52. The method of claim 51 wherein collecting descriptors and experimental data includes storing said descriptors and experimental data separately.

53. The method of claim 51 wherein collecting descriptors includes aggregating from multiple sources descriptors of experiments conducted by those sources.

54. The method of claim 51 wherein operating a computer to search includes operating a computer to search only descriptors for which the searcher is authorized.

55. The method of claim 51 further including charging a fee for searching the data store.

56. A computer-readable medium having recorded thereon a descriptor usable for defining an experiment to an automated cell culture device and encoding desired experimental conditions for a cell culture experiment.

57. A method of performing cell culture experiments comprising recording as a descriptor in a machine-readable form the parameters and specifications for performing an experiment, in a format usable, directly or indirectly, by an automated cell culture device.

58. The method of claim 57 further including recording measurements from said experiment in a machine-readable form which associates the measurements with a corresponding descriptor for the experiment.

59. The method of claim 57, further comprising using an interpreter program, or parser, to interpret a set of one or more related descriptors as a set of desired experimental conditions and generate a corresponding sequence of commands to direct an automated system to execute corresponding experiments in bioreactors manipulated by the automated system.
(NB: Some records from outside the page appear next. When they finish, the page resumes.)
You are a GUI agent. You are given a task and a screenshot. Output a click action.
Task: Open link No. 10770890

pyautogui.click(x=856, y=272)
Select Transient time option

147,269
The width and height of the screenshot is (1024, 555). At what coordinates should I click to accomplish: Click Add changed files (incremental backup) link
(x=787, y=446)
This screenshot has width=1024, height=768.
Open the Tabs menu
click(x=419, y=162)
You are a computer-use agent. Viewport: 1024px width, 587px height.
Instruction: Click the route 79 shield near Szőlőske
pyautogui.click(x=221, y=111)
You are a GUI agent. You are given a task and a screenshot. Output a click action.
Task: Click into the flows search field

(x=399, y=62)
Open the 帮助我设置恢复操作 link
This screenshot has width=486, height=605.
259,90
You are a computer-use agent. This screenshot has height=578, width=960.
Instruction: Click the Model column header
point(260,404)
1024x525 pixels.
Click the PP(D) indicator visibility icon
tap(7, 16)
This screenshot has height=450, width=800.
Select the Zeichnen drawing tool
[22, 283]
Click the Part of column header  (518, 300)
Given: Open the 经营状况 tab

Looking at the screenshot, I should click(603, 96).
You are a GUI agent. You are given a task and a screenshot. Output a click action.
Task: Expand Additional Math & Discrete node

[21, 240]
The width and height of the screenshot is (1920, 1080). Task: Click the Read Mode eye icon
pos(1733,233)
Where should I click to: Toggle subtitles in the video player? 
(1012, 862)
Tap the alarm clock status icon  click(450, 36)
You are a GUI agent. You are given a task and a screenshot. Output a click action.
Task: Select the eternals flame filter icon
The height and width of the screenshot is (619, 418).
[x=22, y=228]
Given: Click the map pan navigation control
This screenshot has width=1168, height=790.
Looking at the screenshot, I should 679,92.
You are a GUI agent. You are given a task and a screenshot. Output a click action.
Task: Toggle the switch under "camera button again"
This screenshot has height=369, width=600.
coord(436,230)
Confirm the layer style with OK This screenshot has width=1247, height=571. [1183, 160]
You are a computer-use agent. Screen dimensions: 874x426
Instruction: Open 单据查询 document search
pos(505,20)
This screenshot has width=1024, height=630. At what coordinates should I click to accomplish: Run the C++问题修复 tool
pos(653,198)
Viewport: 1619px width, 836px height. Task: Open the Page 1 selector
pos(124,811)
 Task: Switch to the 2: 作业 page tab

60. The method of claim 58 wherein the bioreactors are arranged in arrays and the method further includes mapping experimental parameters to the arrays to minimize the number of arrays required by an experiment.

61. A method of performing a factorial or multi-factorial experimental design including operating a computer to assist a user in the creation of a set of machine-readable descriptors corresponding to said factorial design.

62. The method of claim 57 further including using the descriptors as “tags” to index data resulting from the experiment for later search and analysis

63. A method of facilitating efficient cell culture experimenting comprising searching previous cell culture experimental results recorded in a data store by comparing tags of data sets in said store and returning results ranked by degree of similarity to the query tag.

64. A computer-readable medium having recorded thereon signals defining operations for performing the method and/or constituting the apparatus of any of the foregoing claims, when executed on a processor.